#### [Task requirements]
Rewrite the records below as a numbered list, dropping any blank lines.

#### [Entries on locating words and elements]
----------------
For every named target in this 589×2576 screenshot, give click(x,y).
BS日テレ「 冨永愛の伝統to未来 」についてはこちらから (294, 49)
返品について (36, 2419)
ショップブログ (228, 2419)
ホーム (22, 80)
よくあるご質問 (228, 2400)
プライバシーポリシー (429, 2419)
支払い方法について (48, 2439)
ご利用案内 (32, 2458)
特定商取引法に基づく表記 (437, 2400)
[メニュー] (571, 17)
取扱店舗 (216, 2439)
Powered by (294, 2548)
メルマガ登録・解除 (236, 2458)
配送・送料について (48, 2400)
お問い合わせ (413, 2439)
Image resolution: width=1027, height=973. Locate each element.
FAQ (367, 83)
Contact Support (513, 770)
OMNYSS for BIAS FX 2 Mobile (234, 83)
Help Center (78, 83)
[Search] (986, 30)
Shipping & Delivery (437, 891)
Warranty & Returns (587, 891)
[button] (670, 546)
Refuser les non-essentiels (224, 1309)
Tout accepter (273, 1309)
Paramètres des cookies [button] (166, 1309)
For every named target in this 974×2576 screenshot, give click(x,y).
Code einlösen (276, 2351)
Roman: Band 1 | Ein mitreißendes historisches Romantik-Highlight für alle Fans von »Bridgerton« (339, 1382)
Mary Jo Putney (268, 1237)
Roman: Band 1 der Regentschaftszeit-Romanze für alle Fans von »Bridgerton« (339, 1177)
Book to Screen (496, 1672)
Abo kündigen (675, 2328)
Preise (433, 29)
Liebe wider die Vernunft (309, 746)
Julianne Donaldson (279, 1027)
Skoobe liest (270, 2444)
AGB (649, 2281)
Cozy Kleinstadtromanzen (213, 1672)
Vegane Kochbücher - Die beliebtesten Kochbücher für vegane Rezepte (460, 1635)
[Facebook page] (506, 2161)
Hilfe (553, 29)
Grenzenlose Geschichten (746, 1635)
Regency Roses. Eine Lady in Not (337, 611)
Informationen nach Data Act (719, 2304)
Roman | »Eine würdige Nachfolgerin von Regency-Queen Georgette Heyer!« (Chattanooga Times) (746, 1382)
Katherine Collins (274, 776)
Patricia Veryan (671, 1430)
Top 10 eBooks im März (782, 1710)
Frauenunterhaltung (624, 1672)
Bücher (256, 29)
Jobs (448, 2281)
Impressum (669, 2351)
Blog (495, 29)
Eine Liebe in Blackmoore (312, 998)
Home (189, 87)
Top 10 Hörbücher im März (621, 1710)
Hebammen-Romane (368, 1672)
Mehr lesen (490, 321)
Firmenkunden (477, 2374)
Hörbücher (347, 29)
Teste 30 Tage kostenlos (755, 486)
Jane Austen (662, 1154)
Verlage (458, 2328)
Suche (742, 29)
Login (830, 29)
----------------
#### [Exercise output]
1. For every named target in this 589×2576 screenshot, give click(x,y).
2. BS日テレ「 冨永愛の伝統to未来 」についてはこちらから (294, 49)
3. 返品について (36, 2419)
4. ショップブログ (228, 2419)
5. ホーム (22, 80)
6. よくあるご質問 (228, 2400)
7. プライバシーポリシー (429, 2419)
8. 支払い方法について (48, 2439)
9. ご利用案内 (32, 2458)
10. 特定商取引法に基づく表記 (437, 2400)
11. [メニュー] (571, 17)
12. 取扱店舗 (216, 2439)
13. Powered by (294, 2548)
14. メルマガ登録・解除 (236, 2458)
15. 配送・送料について (48, 2400)
16. お問い合わせ (413, 2439)
17. Image resolution: width=1027, height=973. Locate each element.
18. FAQ (367, 83)
19. Contact Support (513, 770)
20. OMNYSS for BIAS FX 2 Mobile (234, 83)
21. Help Center (78, 83)
22. [Search] (986, 30)
23. Shipping & Delivery (437, 891)
24. Warranty & Returns (587, 891)
25. [button] (670, 546)
26. Refuser les non-essentiels (224, 1309)
27. Tout accepter (273, 1309)
28. Paramètres des cookies [button] (166, 1309)
29. For every named target in this 974×2576 screenshot, give click(x,y).
30. Code einlösen (276, 2351)
31. Roman: Band 1 | Ein mitreißendes historisches Romantik-Highlight für alle Fans von »Bridgerton« (339, 1382)
32. Mary Jo Putney (268, 1237)
33. Roman: Band 1 der Regentschaftszeit-Romanze für alle Fans von »Bridgerton« (339, 1177)
34. Book to Screen (496, 1672)
35. Abo kündigen (675, 2328)
36. Preise (433, 29)
37. Liebe wider die Vernunft (309, 746)
38. Julianne Donaldson (279, 1027)
39. Skoobe liest (270, 2444)
40. AGB (649, 2281)
41. Cozy Kleinstadtromanzen (213, 1672)
42. Vegane Kochbücher - Die beliebtesten Kochbücher für vegane Rezepte (460, 1635)
43. [Facebook page] (506, 2161)
44. Hilfe (553, 29)
45. Grenzenlose Geschichten (746, 1635)
46. Regency Roses. Eine Lady in Not (337, 611)
47. Informationen nach Data Act (719, 2304)
48. Roman | »Eine würdige Nachfolgerin von Regency-Queen Georgette Heyer!« (Chattanooga Times) (746, 1382)
49. Katherine Collins (274, 776)
50. Patricia Veryan (671, 1430)
51. Top 10 eBooks im März (782, 1710)
52. Frauenunterhaltung (624, 1672)
53. Bücher (256, 29)
54. Jobs (448, 2281)
55. Impressum (669, 2351)
56. Blog (495, 29)
57. Eine Liebe in Blackmoore (312, 998)
58. Home (189, 87)
59. Top 10 Hörbücher im März (621, 1710)
60. Hebammen-Romane (368, 1672)
61. Mehr lesen (490, 321)
62. Firmenkunden (477, 2374)
63. Hörbücher (347, 29)
64. Teste 30 Tage kostenlos (755, 486)
65. Jane Austen (662, 1154)
66. Verlage (458, 2328)
67. Suche (742, 29)
68. Login (830, 29)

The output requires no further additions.